General characteristics
- Class & type: freighter
- Tonnage: 3690 gross 2976 net (1896); 4202 gross 3058 net (1904); 3994 gross 2847 net (1925);
- Length: 372.42 ft (113.51 m) (1896); 445.42 ft (135.76 m)(1904);
- Beam: 44.66 ft (13.61 m)
- Height: 23.42 ft (7.14 m)
- Propulsion: Triple expansion steam
- Crew: 30
- Notes: Ship rebuilt and lengthened in 1904.

= City of Bangor (ship) =

Great Lakes freighter that sank in Lake Superior

City of Bangor was a freighter that had a 30-year career on the Great Lakes. Originally designed to carry ore, the ship was converted into an automobile carrier in 1925. She was trapped in ice on Lake Superior November 30, 1926, and after multiple salvage attempts, Bangor was declared a total loss.

== Early service ==
City of Bangor was built in 1896 at Bay City, Michigan. In 1926, the ship was converted to carry automobiles. At the time of the wreck, it was owned by the Nicholson Transit Company.

==Shipwreck==
City of Bangor was captained by William J. Mackin. On the night of November 30, 1926, Bangor was carrying 248 new Chrysler automobiles from Detroit, Michigan to Duluth, Minnesota, when a severe storm drove her onto the rocks of the Keweenaw Peninsula, on Michigan's Upper Peninsula. Eighteen cars that were spiked to the deck of the ship slipped overboard and were lost. During the same storm, Thomas Maytham, which was carrying 20,000 tons of grain from Duluth to Toledo, Ohio, went aground on the other side of the peninsula.

==Rescue==
The next morning, after the winds had subsided, Bangors crew of 29 managed to free the lifeboats, and by afternoon all the men had made it ashore. They began to walk to the nearest village, Copper Harbor, which was about 15 miles away, but became lost in the unfamiliar territory. They spent the night with a fire but no shelter, inadequate clothing, and no food.

The next day, a United States Coast Guard rescue lifeboat, out of Eagle Harbor Life Saving Station, came around the point while carrying Thomas Maythams crew, and discovered Bangors crew.

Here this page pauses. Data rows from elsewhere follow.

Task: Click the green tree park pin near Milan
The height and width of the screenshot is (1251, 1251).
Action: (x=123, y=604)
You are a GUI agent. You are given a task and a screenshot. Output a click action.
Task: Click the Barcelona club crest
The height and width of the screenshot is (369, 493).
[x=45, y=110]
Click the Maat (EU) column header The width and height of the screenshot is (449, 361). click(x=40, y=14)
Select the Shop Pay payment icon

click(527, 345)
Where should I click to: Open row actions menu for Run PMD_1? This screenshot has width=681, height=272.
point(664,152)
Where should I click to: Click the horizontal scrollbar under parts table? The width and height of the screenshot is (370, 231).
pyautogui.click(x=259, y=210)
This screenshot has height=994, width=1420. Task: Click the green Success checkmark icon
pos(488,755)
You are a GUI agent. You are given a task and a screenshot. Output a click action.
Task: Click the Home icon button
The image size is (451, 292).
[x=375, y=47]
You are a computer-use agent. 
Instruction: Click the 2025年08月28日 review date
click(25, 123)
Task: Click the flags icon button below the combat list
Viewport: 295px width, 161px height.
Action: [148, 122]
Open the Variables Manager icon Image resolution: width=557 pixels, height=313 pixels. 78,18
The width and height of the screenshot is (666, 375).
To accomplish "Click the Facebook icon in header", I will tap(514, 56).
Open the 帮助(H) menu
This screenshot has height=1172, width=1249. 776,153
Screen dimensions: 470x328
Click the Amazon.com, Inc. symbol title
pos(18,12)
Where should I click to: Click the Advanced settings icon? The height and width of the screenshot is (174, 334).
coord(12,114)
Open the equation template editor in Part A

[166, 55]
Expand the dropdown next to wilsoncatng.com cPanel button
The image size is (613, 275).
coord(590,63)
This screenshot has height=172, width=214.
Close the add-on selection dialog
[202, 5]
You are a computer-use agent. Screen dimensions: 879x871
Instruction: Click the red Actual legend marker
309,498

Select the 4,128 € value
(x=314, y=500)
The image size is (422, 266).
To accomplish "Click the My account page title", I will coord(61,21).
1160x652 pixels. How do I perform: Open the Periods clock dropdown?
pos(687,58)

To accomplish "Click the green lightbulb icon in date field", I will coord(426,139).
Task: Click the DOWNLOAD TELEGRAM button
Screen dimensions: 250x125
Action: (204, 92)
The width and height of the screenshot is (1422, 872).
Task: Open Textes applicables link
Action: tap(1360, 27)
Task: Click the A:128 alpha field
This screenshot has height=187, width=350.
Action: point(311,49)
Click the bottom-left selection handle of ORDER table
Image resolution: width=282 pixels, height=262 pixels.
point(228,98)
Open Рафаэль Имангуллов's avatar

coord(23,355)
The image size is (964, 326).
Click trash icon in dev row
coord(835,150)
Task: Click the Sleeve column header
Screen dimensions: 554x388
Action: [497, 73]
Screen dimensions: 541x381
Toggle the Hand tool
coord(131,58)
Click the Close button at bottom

The Coast Guard captain dropped off the men from Thomas Maytham at Copper Harbor and returned for the men from City of Bangor. The men were exhausted and suffering from hypothermia; several were hospitalized with frostbite.

The majority of the Chryslers were in the hold, separated from the flooded engine room by a strong partition. A visual inspection of the hold showed that the cars were in good condition. When the water around the wrecked ship had frozen solid, an ice ramp was constructed, and the cars were driven off the ship. The area around the Keweenaw Peninsula was heavily forested and buried in about 4 ft of snow, so the cars were driven along the icy banks of the lake to Copper Harbor. When the roads opened in the spring, the cars were driven to Calumet, Michigan, loaded onto trains, and taken to Detroit for repair and re-sale. 202 of the vehicles were salvaged from the wreck and sold. The Chryslers were 1927 model 50s, and were advertised for $750 for the coupe and $830 for the sedan at the time.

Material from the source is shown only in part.